Portland Poet hears voices of Israel

As a judge of the Voices Israel poetry competition, Portland poet and artist Willa Schneberg listened to the diverse voices of some 300 poets and also shared her own voice with the members of a group dedicated to English poetry in Israel.

Willa says through both the poems and homestays, she learned that “the diversity of how people experience being Jewish in Israel is unbelievable.”

One morning she awoke in the Jerusalem home of an Orthodox family, where she relished the opportunity as a secular spiritual person to “enter their life” and experience a kosher home in which they pray three times a day. That night she was hosted by a very secular Tel Aviv woman who took her out to dinner at a non-kosher restaurant on the Mediterranean. She spent another day in the mystical city of Tsfat, where she was able to “get a sense of the rhythm of their lives” as a “renewal oriented and mystically oriented people.” In Tsfat she also was able to visit a potter with whom she studied while living in Israel in 1987-88, when she was a social worker interacting with children from troubled homes and with profoundly retarded adults.

This event marked Willa’s second opportunity to judge Voices Israel. The first time was 2004-5, when she was the only judge; this year she was the international judge along with two Israeli judges. She says all the winning poems have what Robert Frost described as “a fresh look and a fresh listen.”
The winning poems, which range from lyrical and mystical to the simple contentment of a Golan cowboy, will be published in the Voices Israel annual anthology. (See Willa’s descriptions of the three winners and 10 honorable mentions next page).
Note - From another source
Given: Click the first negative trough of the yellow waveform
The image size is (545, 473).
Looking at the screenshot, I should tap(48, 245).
A clinical social worker in private practice, Willa is the winner of an Oregon Book Award and the author of five books of poetry. She says that the highlight of the trip was the opportunity to read from and talk about her latest collection, Rending the Garment, at a book party one of the Voices members hosted.

“Rending the Garment is about one Jewish family – mine,” explains Willa. “In Israel, I was able to use Yiddish terms that people knew. People deeply entered my work and understood what it was like for my family of first-generation Americans with Yiddish as their first language. People responded more profoundly (than at U.S. readings).”
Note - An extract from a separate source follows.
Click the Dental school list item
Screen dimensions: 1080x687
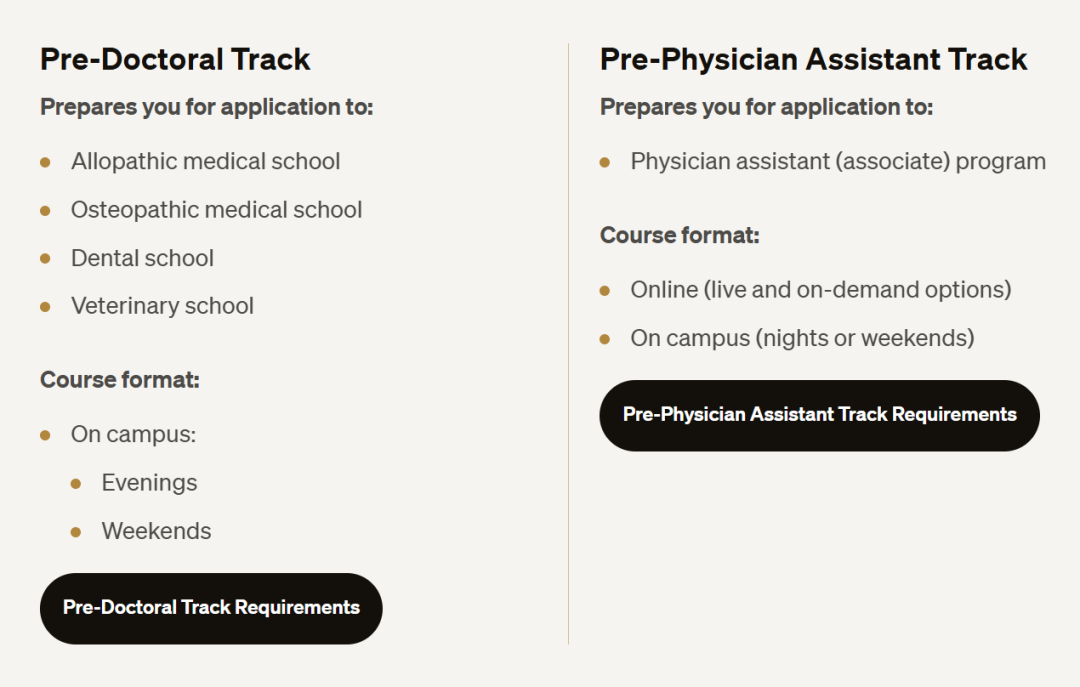pyautogui.click(x=142, y=258)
While in Israel, Willa also presented two workshops: one focused on writing poetry inspired by the news and the other on writing the persona poem. She presented both workshops in Jerusalem and Tsfat so Voices members from different parts of the country could participate. Writing from the news was especially topical, since many of the entries in this year’s contest were reflections on last summer’s war in Gaza.